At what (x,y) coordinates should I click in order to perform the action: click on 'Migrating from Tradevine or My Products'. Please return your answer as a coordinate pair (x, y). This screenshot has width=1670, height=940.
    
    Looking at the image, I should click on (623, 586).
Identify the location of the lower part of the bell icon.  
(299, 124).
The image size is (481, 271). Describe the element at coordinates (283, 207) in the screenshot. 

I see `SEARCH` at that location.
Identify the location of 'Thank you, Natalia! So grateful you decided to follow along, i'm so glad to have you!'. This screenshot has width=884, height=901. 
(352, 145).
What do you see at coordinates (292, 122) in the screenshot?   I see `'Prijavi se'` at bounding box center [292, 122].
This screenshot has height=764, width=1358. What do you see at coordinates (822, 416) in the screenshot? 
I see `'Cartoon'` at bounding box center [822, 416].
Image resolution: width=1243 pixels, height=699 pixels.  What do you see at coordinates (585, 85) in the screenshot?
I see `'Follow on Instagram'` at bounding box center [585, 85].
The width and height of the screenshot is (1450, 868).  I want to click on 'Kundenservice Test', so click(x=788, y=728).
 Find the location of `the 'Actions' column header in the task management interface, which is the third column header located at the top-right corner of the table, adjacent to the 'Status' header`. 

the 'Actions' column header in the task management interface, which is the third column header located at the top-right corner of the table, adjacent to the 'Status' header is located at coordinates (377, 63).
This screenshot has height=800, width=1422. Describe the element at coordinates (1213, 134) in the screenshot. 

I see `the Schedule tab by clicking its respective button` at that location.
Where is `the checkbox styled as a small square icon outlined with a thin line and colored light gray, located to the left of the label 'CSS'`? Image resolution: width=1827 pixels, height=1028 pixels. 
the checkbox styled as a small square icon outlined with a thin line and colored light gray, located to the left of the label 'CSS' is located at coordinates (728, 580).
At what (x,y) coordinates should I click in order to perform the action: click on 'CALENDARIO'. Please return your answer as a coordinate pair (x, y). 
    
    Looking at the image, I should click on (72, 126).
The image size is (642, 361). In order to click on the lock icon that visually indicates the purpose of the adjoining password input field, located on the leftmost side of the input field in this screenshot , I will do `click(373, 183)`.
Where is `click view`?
******************************
● **What you need to do**: Return, unchanged, the records from the line containing "This screenshot has height=764, width=1358." through the line containing "center [822, 416].", including both of those lines.

● **Task answer**:
This screenshot has height=764, width=1358. What do you see at coordinates (822, 416) in the screenshot? 
I see `'Cartoon'` at bounding box center [822, 416].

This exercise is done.